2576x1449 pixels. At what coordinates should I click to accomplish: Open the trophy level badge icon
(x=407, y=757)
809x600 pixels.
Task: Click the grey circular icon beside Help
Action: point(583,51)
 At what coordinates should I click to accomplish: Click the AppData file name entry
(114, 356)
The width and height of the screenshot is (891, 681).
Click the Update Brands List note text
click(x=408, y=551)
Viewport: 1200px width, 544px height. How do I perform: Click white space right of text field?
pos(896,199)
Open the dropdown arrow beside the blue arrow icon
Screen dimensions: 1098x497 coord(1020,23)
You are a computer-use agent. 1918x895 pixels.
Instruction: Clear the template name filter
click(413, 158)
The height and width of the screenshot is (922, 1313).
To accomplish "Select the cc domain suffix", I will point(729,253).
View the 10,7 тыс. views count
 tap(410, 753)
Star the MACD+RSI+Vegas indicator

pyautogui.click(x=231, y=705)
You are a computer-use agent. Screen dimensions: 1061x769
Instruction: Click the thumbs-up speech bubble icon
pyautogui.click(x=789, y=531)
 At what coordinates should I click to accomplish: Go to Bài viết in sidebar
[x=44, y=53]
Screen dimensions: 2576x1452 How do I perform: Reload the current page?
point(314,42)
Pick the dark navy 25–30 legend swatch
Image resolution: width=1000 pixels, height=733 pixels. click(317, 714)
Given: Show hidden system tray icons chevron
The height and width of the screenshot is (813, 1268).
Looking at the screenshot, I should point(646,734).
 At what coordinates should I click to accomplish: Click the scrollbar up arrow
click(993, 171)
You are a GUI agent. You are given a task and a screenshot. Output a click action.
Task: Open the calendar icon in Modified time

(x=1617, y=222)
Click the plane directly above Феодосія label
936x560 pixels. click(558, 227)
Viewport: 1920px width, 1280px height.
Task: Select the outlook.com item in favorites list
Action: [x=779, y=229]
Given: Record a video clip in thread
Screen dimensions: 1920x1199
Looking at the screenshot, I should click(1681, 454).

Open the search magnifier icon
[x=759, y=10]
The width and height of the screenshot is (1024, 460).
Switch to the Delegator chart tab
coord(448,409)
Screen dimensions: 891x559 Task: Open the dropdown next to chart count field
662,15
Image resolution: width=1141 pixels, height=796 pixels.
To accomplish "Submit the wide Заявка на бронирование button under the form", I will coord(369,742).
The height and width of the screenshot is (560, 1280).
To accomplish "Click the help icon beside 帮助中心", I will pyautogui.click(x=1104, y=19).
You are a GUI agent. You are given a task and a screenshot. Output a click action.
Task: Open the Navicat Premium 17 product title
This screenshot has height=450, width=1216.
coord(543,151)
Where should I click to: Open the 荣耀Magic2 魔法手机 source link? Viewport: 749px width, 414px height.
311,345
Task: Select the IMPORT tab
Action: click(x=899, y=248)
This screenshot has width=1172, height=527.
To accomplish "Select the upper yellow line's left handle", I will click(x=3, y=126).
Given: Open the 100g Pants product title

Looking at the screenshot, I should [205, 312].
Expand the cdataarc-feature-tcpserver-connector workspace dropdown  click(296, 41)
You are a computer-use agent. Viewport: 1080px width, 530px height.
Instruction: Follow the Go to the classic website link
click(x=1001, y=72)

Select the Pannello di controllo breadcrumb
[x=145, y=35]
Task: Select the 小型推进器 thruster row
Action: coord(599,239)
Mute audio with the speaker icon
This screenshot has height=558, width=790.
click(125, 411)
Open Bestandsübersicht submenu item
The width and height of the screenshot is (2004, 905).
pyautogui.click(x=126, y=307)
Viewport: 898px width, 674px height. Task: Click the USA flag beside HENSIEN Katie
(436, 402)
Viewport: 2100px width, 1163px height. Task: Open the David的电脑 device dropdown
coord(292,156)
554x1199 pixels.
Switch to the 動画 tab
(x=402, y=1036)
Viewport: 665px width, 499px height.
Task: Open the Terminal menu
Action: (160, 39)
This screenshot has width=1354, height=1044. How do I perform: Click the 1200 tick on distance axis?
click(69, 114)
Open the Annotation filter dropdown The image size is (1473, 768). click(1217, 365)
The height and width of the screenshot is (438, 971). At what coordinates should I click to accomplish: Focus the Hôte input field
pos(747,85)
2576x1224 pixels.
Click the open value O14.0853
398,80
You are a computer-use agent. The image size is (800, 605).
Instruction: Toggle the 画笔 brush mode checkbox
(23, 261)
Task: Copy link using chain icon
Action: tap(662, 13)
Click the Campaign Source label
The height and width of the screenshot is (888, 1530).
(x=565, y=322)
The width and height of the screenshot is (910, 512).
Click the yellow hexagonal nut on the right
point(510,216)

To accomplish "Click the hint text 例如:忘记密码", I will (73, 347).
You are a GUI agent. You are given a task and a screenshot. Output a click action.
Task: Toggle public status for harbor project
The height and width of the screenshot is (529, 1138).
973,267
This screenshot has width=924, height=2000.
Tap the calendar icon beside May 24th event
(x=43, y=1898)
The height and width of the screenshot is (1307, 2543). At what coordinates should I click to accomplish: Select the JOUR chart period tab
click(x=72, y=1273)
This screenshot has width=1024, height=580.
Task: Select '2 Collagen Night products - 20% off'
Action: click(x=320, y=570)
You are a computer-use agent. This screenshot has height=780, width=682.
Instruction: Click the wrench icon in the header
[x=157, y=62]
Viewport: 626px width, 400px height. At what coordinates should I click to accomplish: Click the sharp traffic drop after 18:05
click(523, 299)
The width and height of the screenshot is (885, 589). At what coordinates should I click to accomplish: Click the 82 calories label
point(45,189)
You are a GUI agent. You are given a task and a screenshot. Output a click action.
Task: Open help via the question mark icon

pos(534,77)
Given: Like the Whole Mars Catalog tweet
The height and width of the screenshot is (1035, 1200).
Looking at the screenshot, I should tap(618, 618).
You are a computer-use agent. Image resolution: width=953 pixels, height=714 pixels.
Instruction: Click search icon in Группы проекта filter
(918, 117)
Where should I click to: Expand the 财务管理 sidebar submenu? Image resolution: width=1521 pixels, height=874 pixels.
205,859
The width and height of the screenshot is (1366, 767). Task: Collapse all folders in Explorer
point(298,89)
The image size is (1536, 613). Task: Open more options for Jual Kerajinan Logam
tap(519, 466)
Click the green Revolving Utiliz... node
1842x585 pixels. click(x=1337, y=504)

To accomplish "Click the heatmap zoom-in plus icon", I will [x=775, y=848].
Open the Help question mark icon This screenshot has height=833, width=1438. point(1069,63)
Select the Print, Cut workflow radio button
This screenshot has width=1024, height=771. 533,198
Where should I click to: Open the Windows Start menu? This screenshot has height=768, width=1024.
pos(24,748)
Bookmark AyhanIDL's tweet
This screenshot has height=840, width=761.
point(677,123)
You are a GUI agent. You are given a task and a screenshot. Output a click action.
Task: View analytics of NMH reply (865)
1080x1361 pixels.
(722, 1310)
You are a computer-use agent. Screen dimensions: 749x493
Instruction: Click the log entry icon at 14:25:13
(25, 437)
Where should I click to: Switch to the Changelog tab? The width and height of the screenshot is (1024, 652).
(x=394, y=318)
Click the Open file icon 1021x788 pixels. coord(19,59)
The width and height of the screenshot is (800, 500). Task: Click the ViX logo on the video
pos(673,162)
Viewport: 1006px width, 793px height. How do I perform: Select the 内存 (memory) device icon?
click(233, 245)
----
• Exercise prompt
Convert the material above into a numbered list, leaving out the blank lines.

• Response
1. 2576x1449 pixels. At what coordinates should I click to accomplish: Open the trophy level badge icon
2. (x=407, y=757)
3. 809x600 pixels.
4. Task: Click the grey circular icon beside Help
5. Action: point(583,51)
6.  At what coordinates should I click to accomplish: Click the AppData file name entry
7. (114, 356)
8. The width and height of the screenshot is (891, 681).
9. Click the Update Brands List note text
10. click(x=408, y=551)
11. Viewport: 1200px width, 544px height. How do I perform: Click white space right of text field?
12. pos(896,199)
13. Open the dropdown arrow beside the blue arrow icon
14. Screen dimensions: 1098x497 coord(1020,23)
15. You are a computer-use agent. 1918x895 pixels.
16. Instruction: Clear the template name filter
17. click(413, 158)
18. The height and width of the screenshot is (922, 1313).
19. To accomplish "Select the cc domain suffix", I will point(729,253).
20. View the 10,7 тыс. views count
21.  tap(410, 753)
22. Star the MACD+RSI+Vegas indicator
23. pyautogui.click(x=231, y=705)
24. You are a computer-use agent. Screen dimensions: 1061x769
25. Instruction: Click the thumbs-up speech bubble icon
26. pyautogui.click(x=789, y=531)
27.  At what coordinates should I click to accomplish: Go to Bài viết in sidebar
28. [x=44, y=53]
29. Screen dimensions: 2576x1452 How do I perform: Reload the current page?
30. point(314,42)
31. Pick the dark navy 25–30 legend swatch
32. Image resolution: width=1000 pixels, height=733 pixels. click(317, 714)
33. Given: Show hidden system tray icons chevron
34. The height and width of the screenshot is (813, 1268).
35. Looking at the screenshot, I should point(646,734).
36.  At what coordinates should I click to accomplish: Click the scrollbar up arrow
37. click(993, 171)
38. You are a GUI agent. You are given a task and a screenshot. Output a click action.
39. Task: Open the calendar icon in Modified time
40. (x=1617, y=222)
41. Click the plane directly above Феодосія label
42. 936x560 pixels. click(558, 227)
43. Viewport: 1920px width, 1280px height.
44. Task: Select the outlook.com item in favorites list
45. Action: [x=779, y=229]
46. Given: Record a video clip in thread
47. Screen dimensions: 1920x1199
48. Looking at the screenshot, I should click(1681, 454).
49. Open the search magnifier icon
50. [x=759, y=10]
51. The width and height of the screenshot is (1024, 460).
52. Switch to the Delegator chart tab
53. coord(448,409)
54. Screen dimensions: 891x559 Task: Open the dropdown next to chart count field
55. 662,15
56. Image resolution: width=1141 pixels, height=796 pixels.
57. To accomplish "Submit the wide Заявка на бронирование button under the form", I will coord(369,742).
58. The height and width of the screenshot is (560, 1280).
59. To accomplish "Click the help icon beside 帮助中心", I will pyautogui.click(x=1104, y=19).
60. You are a GUI agent. You are given a task and a screenshot. Output a click action.
61. Task: Open the Navicat Premium 17 product title
62. This screenshot has height=450, width=1216.
63. coord(543,151)
64. Where should I click to: Open the 荣耀Magic2 魔法手机 source link? Viewport: 749px width, 414px height.
65. 311,345
66. Task: Select the IMPORT tab
67. Action: click(x=899, y=248)
68. This screenshot has width=1172, height=527.
69. To accomplish "Select the upper yellow line's left handle", I will click(x=3, y=126).
70. Given: Open the 100g Pants product title
71. Looking at the screenshot, I should [205, 312].
72. Expand the cdataarc-feature-tcpserver-connector workspace dropdown  click(296, 41)
73. You are a computer-use agent. Viewport: 1080px width, 530px height.
74. Instruction: Follow the Go to the classic website link
75. click(x=1001, y=72)
76. Select the Pannello di controllo breadcrumb
77. [x=145, y=35]
78. Task: Select the 小型推进器 thruster row
79. Action: coord(599,239)
80. Mute audio with the speaker icon
81. This screenshot has height=558, width=790.
82. click(125, 411)
83. Open Bestandsübersicht submenu item
84. The width and height of the screenshot is (2004, 905).
85. pyautogui.click(x=126, y=307)
86. Viewport: 898px width, 674px height. Task: Click the USA flag beside HENSIEN Katie
87. (436, 402)
88. Viewport: 2100px width, 1163px height. Task: Open the David的电脑 device dropdown
89. coord(292,156)
90. 554x1199 pixels.
91. Switch to the 動画 tab
92. (x=402, y=1036)
93. Viewport: 665px width, 499px height.
94. Task: Open the Terminal menu
95. Action: (160, 39)
96. This screenshot has width=1354, height=1044. How do I perform: Click the 1200 tick on distance axis?
97. click(69, 114)
98. Open the Annotation filter dropdown The image size is (1473, 768). click(1217, 365)
99. The height and width of the screenshot is (438, 971). At what coordinates should I click to accomplish: Focus the Hôte input field
100. pos(747,85)
101. 2576x1224 pixels.
102. Click the open value O14.0853
103. 398,80
104. You are a computer-use agent. The image size is (800, 605).
105. Instruction: Toggle the 画笔 brush mode checkbox
106. (23, 261)
107. Task: Copy link using chain icon
108. Action: tap(662, 13)
109. Click the Campaign Source label
110. The height and width of the screenshot is (888, 1530).
111. (x=565, y=322)
112. The width and height of the screenshot is (910, 512).
113. Click the yellow hexagonal nut on the right
114. point(510,216)
115. To accomplish "Click the hint text 例如:忘记密码", I will (73, 347).
116. You are a GUI agent. You are given a task and a screenshot. Output a click action.
117. Task: Toggle public status for harbor project
118. The height and width of the screenshot is (529, 1138).
119. 973,267
120. This screenshot has width=924, height=2000.
121. Tap the calendar icon beside May 24th event
122. (x=43, y=1898)
123. The height and width of the screenshot is (1307, 2543). At what coordinates should I click to accomplish: Select the JOUR chart period tab
124. click(x=72, y=1273)
125. This screenshot has width=1024, height=580.
126. Task: Select '2 Collagen Night products - 20% off'
127. Action: click(x=320, y=570)
128. You are a computer-use agent. This screenshot has height=780, width=682.
129. Instruction: Click the wrench icon in the header
130. [x=157, y=62]
131. Viewport: 626px width, 400px height. At what coordinates should I click to accomplish: Click the sharp traffic drop after 18:05
132. click(523, 299)
133. The width and height of the screenshot is (885, 589). At what coordinates should I click to accomplish: Click the 82 calories label
134. point(45,189)
135. You are a GUI agent. You are given a task and a screenshot. Output a click action.
136. Task: Open help via the question mark icon
137. pos(534,77)
138. Given: Like the Whole Mars Catalog tweet
139. The height and width of the screenshot is (1035, 1200).
140. Looking at the screenshot, I should tap(618, 618).
141. You are a computer-use agent. Image resolution: width=953 pixels, height=714 pixels.
142. Instruction: Click search icon in Группы проекта filter
143. (918, 117)
144. Where should I click to: Expand the 财务管理 sidebar submenu? Image resolution: width=1521 pixels, height=874 pixels.
145. 205,859
146. The width and height of the screenshot is (1366, 767). Task: Collapse all folders in Explorer
147. point(298,89)
148. The image size is (1536, 613). Task: Open more options for Jual Kerajinan Logam
149. tap(519, 466)
150. Click the green Revolving Utiliz... node
151. 1842x585 pixels. click(x=1337, y=504)
152. To accomplish "Click the heatmap zoom-in plus icon", I will [x=775, y=848].
153. Open the Help question mark icon This screenshot has height=833, width=1438. point(1069,63)
154. Select the Print, Cut workflow radio button
155. This screenshot has width=1024, height=771. 533,198
156. Where should I click to: Open the Windows Start menu? This screenshot has height=768, width=1024.
157. pos(24,748)
158. Bookmark AyhanIDL's tweet
159. This screenshot has height=840, width=761.
160. point(677,123)
161. You are a GUI agent. You are given a task and a screenshot. Output a click action.
162. Task: View analytics of NMH reply (865)
163. 1080x1361 pixels.
164. (722, 1310)
165. You are a computer-use agent. Screen dimensions: 749x493
166. Instruction: Click the log entry icon at 14:25:13
167. (25, 437)
168. Where should I click to: Switch to the Changelog tab? The width and height of the screenshot is (1024, 652).
169. (x=394, y=318)
170. Click the Open file icon 1021x788 pixels. coord(19,59)
171. The width and height of the screenshot is (800, 500). Task: Click the ViX logo on the video
172. pos(673,162)
173. Viewport: 1006px width, 793px height. How do I perform: Select the 内存 (memory) device icon?
174. click(233, 245)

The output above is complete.